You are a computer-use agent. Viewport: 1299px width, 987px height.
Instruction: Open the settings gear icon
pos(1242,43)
════════
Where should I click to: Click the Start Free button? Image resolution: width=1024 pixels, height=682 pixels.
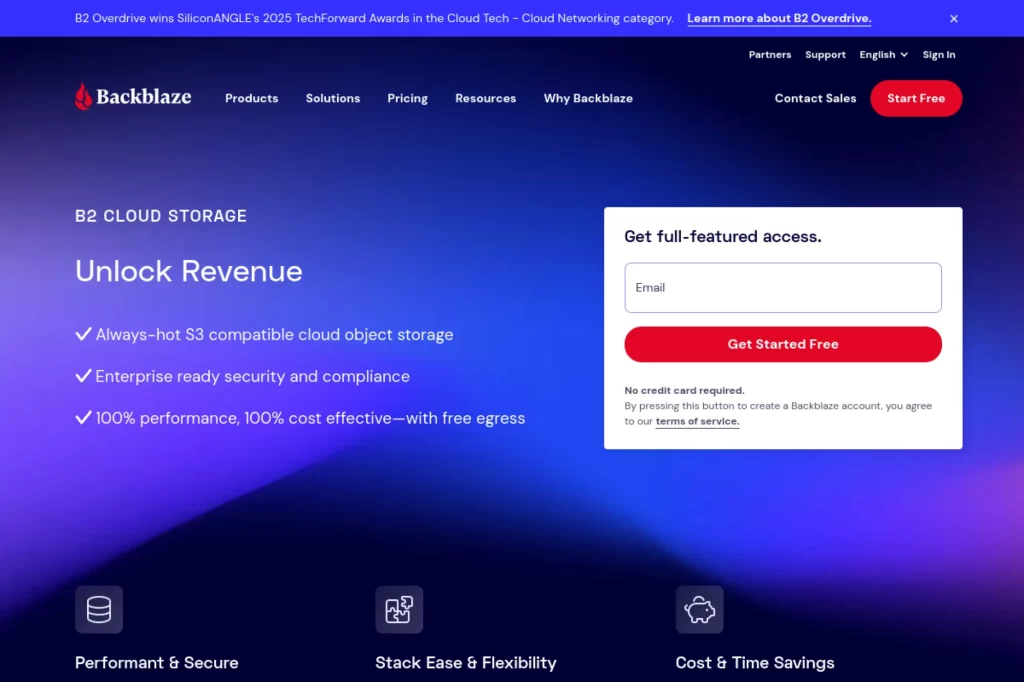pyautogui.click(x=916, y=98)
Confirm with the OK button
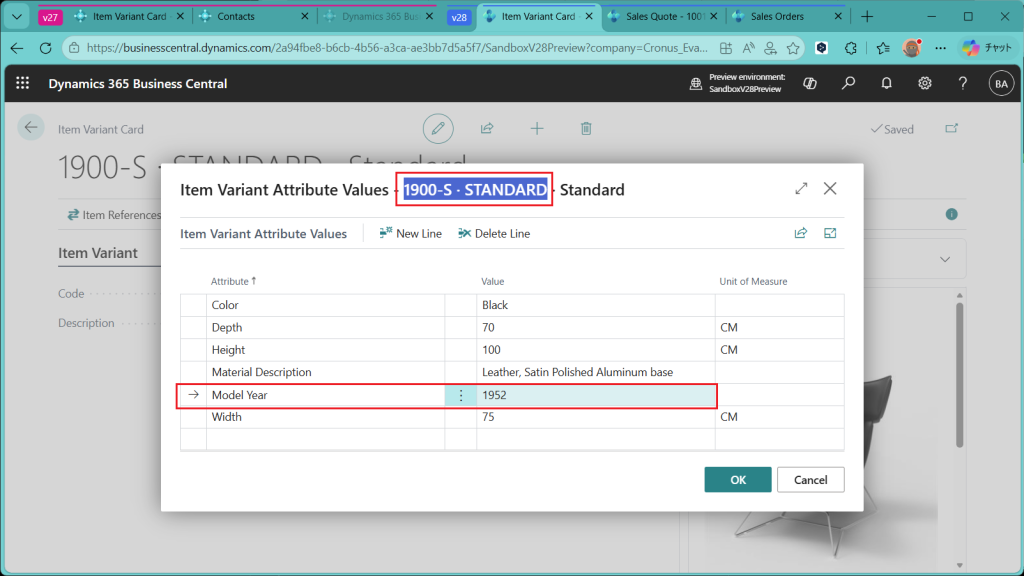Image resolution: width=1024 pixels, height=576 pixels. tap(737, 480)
════════
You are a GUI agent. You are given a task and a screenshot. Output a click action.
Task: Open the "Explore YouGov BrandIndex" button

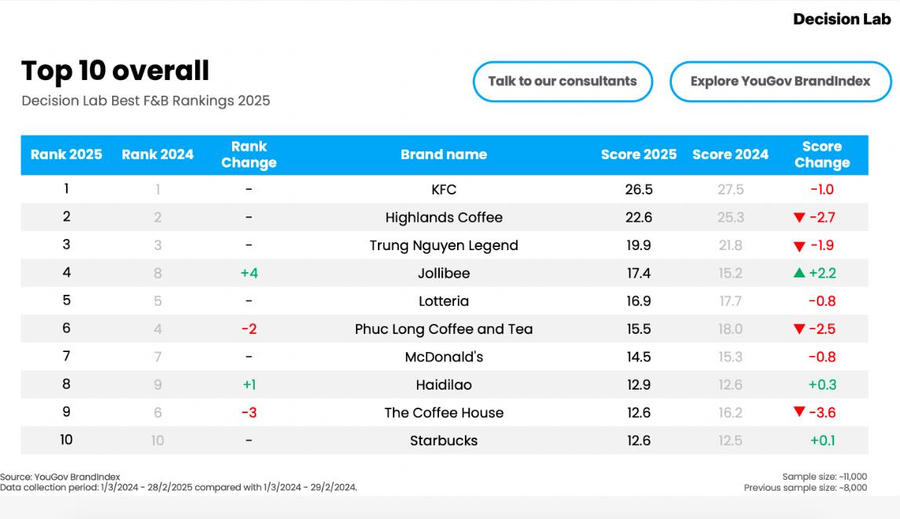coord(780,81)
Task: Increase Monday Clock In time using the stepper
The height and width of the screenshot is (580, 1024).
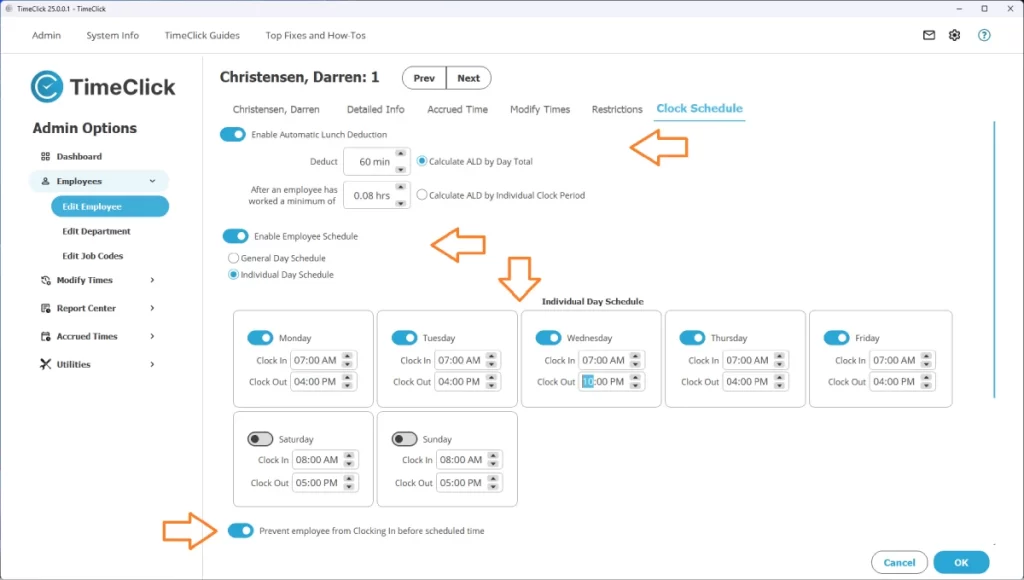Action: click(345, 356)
════════
# WHAT YOU ARE ASKED TO DO
Return a copy of each line of the material that holds the word "agent".

# ANSWER BELOW
You are a computer-use agent. Viewport: 1299px width, 987px height.
You are a GUI agent. You are given a task and a screenshot. Output a click action.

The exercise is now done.